1.46 Other Beauty (Paper) – virtual



Natalia Okolicsanyiova – Department of Fine Arts Education, Faculty of Education, Comenius University Bratislava, Slovakia  – virtual



Abstract:


My research focuses on the field of feminist art pedagogy and art education. I will analyse issues related to the identity formation of art educators through a critical examination of art interpretations that are stereotypically embedded in art history. The development of future art educators' value judgments about the aesthetics and content of artworks is largely shaped by gender stereotypes present in traditional artistic interpretations.


As art education has often historically emphasized teaching visual and aesthetic qualities, there is concern that the visual aspect of art may be interpreted too narrowly – analysing only what can be observed with the eyes. This approach was characteristic of modernist conceptions of aesthetic experience, which separated the visual from the intellectual and from the practical or ethical aspects of life. In contrast, most contemporary theories of visual culture assume that aesthetic vision, cognition, and ethics – especially social ethics – are deeply interconnected.

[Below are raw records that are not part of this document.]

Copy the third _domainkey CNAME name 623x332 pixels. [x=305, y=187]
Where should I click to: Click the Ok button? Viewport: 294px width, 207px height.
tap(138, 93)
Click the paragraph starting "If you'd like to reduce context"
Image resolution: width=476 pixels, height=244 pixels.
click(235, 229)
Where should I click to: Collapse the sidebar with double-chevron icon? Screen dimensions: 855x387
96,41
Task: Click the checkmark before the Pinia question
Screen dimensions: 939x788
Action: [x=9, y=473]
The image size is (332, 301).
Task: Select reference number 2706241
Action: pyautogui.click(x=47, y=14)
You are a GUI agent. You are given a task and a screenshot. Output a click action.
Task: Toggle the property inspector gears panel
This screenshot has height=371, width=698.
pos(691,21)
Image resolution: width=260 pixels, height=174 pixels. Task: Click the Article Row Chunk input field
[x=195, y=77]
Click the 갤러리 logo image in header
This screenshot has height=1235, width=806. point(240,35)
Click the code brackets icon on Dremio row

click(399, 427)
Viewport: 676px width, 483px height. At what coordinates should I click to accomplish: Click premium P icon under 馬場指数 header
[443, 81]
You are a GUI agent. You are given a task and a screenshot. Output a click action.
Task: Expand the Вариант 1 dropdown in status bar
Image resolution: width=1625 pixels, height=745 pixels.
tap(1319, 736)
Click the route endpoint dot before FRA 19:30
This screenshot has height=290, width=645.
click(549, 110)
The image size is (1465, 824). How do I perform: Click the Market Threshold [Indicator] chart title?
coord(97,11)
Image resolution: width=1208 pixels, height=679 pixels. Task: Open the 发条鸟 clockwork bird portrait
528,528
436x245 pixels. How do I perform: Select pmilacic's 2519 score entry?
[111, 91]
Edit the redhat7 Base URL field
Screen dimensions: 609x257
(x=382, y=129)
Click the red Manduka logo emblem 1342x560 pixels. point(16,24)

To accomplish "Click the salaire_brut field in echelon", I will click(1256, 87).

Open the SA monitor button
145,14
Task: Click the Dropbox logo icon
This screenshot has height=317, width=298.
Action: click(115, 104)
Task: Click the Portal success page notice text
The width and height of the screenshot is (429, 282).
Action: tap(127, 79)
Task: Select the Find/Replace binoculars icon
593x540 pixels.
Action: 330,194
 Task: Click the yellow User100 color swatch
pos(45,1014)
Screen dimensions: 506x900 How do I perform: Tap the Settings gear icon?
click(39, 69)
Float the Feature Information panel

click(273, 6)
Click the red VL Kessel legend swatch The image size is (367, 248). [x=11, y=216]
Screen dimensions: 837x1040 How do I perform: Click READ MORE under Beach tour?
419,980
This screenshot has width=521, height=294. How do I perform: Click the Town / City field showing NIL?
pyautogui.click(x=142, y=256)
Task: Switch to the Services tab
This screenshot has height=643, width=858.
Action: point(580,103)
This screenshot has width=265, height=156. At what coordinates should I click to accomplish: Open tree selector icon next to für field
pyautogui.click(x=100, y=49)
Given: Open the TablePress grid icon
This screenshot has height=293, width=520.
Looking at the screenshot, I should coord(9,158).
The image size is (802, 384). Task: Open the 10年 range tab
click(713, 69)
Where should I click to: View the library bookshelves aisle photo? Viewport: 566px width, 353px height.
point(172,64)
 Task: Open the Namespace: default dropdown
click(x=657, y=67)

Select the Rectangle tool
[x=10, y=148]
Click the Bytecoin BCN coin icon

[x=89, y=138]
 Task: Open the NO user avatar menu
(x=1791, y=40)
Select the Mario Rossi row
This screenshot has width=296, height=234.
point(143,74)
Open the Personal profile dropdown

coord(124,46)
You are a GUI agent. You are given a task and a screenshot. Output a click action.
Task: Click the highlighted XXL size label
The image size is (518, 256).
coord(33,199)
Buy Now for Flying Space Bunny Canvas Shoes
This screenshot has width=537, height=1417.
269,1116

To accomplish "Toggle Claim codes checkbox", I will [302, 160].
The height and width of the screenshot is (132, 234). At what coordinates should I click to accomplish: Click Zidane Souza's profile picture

One critical assumption that must be challenged in the preparation of future visual culture educators is the belief that aesthetic vision can be isolated from other socially constructed experiences. In my teaching practice, I have been troubled by the fact that a significant proportion of students struggles to accept distorted representations of the human form in acclaimed works of art. In my professional courses, I often encounter student resistance to creating distortions of the human figure; they perceive such visual representations as unappealing, even unattractive.


At this point, two issues converge: the misinterpretation of artworks and the powerful influence of mass media on the development of self-monitoring, which will be linked to psychoanalytic research on identity construction. In my contribution, I will explore art teaching processes that approach beauty as something distinct from what is familiar, predetermined, or socially dictated.